Melanocortin 4 receptor (MC4R) constitutive activity impairs L-type voltage- gated calcium channels

AGOSTI F; E JAVIER LOPEZ SOTO; RODRÍGUEZ SS; RAINGO J

Montpellier

Congreso; 12th meeting of the French Neuroscience Society; 2015

French Neuroscience Society

Melanocortin 4 receptor (MC4R) mutations are, by far, the most common cause of monogenic obesity in humans. MC4R is highly expressed in specific sites of the brain, such as the paraventricular nucleus of the hypothalamus and the amygdala, where it increases expression of appetite-related genes by mechanisms that are not completely understood. MC4R is a G protein coupled receptor that displays constitutive activity in absence of its natural agonist, αMSH, and this basal activity can be reduced by its natural inverse agonist, AGRP, binding. One plausible mechanism of MC4R activity to increase gene expression is controlling calcium influx through L-type calcium channels (CaV1.2 and CaV1.3), a well-known mechanism that initiates gene expression in neurons. CaV1.2 and CaV1.3 are activated by depolarization and have a wide distribution in the brain.
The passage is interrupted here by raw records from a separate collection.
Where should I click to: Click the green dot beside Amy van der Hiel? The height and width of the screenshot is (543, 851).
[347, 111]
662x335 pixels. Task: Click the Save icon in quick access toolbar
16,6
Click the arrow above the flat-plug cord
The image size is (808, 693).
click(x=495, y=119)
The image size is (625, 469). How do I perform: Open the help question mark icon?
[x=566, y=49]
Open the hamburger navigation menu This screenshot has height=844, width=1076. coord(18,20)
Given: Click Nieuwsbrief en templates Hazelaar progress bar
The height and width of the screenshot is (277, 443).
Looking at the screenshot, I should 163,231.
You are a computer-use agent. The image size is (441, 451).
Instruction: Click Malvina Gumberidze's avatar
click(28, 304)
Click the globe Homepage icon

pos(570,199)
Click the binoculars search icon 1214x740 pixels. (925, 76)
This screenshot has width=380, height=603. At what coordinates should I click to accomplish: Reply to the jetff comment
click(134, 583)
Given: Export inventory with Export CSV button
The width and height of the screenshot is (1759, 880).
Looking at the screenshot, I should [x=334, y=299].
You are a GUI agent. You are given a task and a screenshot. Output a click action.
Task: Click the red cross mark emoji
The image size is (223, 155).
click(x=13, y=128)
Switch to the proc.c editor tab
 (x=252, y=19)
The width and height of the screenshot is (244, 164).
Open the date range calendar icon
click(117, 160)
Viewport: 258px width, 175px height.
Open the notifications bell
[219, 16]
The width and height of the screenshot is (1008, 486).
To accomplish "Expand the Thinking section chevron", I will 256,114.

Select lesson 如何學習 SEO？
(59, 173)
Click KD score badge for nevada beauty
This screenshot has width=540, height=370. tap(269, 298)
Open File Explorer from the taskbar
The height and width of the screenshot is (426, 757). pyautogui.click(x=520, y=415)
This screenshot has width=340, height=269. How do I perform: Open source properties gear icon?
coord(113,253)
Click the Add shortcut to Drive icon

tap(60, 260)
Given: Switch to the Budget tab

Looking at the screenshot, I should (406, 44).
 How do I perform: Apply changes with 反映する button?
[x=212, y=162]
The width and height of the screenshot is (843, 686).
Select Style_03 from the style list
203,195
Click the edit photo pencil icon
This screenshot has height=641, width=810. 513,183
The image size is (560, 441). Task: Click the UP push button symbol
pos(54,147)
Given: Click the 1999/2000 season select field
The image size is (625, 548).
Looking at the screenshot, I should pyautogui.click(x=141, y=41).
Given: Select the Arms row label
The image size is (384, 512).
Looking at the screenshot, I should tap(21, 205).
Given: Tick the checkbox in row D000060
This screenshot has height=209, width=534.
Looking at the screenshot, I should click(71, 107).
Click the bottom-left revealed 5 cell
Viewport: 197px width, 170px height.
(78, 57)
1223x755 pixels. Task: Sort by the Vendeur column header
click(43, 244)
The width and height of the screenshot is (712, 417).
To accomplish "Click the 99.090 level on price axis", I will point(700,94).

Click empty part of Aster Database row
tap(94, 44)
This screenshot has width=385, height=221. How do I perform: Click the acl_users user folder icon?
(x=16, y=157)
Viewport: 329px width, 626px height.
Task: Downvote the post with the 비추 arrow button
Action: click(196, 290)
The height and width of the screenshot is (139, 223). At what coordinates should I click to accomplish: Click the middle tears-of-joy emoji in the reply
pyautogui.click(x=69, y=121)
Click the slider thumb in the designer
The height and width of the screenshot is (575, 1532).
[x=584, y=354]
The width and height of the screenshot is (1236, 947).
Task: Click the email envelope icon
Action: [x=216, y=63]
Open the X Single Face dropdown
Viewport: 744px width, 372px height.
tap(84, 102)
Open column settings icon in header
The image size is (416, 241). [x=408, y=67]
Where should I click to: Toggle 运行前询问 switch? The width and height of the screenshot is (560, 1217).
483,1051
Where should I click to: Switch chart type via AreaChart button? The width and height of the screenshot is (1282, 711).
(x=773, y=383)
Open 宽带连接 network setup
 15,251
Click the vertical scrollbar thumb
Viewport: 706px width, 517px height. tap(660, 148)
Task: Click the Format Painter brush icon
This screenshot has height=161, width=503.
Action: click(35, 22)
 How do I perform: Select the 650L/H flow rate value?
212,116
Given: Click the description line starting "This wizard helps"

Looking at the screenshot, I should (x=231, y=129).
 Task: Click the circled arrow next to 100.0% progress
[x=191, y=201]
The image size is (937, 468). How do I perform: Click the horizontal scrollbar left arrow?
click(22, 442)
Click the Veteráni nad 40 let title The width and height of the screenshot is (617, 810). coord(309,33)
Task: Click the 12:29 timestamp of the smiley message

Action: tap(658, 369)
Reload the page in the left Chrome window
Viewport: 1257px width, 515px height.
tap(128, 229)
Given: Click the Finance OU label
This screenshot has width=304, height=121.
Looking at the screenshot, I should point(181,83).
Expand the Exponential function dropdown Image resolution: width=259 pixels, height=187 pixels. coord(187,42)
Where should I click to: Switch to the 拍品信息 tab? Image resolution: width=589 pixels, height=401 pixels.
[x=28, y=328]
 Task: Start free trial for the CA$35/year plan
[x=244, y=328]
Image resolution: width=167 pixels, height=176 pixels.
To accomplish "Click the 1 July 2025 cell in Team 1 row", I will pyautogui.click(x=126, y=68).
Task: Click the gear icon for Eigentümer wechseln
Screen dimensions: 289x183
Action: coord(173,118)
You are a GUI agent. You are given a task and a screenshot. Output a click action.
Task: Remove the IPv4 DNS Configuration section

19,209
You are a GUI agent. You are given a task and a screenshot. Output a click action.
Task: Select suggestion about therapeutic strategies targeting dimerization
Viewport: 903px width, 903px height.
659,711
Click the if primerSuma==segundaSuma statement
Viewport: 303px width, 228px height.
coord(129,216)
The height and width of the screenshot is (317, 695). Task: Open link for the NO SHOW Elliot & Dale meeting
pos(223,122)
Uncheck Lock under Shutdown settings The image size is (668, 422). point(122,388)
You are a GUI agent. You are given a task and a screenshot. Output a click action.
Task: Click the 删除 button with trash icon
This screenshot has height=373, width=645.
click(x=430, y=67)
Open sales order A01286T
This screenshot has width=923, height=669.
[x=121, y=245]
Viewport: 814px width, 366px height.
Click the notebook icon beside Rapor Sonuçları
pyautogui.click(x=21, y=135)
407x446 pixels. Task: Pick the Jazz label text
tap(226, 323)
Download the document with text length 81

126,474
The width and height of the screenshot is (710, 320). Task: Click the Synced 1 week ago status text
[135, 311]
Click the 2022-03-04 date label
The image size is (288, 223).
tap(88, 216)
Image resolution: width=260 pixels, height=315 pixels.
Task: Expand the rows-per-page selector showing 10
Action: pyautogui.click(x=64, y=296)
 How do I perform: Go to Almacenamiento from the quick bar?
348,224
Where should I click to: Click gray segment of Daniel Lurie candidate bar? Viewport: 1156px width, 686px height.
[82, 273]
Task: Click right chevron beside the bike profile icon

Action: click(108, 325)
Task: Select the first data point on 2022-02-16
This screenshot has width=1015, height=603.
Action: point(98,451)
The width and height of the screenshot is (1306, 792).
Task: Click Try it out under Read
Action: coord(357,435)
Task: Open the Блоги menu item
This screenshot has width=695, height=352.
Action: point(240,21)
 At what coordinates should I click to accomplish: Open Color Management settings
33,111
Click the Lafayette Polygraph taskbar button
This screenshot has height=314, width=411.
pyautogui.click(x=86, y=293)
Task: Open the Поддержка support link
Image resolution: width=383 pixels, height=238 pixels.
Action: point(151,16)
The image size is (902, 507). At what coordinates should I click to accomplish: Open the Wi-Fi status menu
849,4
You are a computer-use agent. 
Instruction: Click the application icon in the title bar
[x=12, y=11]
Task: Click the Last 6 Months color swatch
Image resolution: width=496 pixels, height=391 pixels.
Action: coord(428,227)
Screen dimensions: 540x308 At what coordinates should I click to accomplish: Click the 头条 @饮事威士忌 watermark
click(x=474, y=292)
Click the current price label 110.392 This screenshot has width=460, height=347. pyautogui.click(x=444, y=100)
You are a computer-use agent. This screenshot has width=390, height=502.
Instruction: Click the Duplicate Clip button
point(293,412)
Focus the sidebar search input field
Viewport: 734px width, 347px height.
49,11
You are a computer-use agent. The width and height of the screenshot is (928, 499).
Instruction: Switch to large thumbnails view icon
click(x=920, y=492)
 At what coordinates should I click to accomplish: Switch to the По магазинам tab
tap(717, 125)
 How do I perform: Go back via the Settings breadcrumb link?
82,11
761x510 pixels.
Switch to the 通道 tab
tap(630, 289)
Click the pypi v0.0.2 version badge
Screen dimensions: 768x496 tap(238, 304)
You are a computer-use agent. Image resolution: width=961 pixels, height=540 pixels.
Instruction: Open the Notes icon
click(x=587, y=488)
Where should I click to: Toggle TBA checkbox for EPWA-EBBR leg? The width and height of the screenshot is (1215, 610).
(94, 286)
Here, we tested if MC4R regulates CaV1.2 and CaV1.3 activity using the patch clamp technique in HEK293t cells co-expressing CaV1.2 or CaV1.3, the auxiliary calcium channel subunits and MC4R. We found that MC4R co-expression did not modify CaV1.2 and CaV1.3 biophysical properties, such as voltage activation and kinetics. However, we observed an inverse correlation between the amount of transfected MC4R cDNA and CaV1.2 and CaV1.3 current levels, suggesting an effect of MC4R constitutive activity on L-type calcium channels function. We found that AgRP restored the CaV1.2 and CaV1.3 basal currents while cholera toxin, a Gs pathway blocker, failed to block MC4R constitutive activity. The last result wasn?t expected since the bibliography describes MC4R constitutive activity as a Gs signaling pathway, so now we are studying how this mechanisms can inhibit L-type calcium channels. So far, we know that MC4R constitutive activity inhibits L-type calcium channels by a Gs independent mechanism and this could be a possible mechanism to modulate gene expression activation by MC4R in neurons.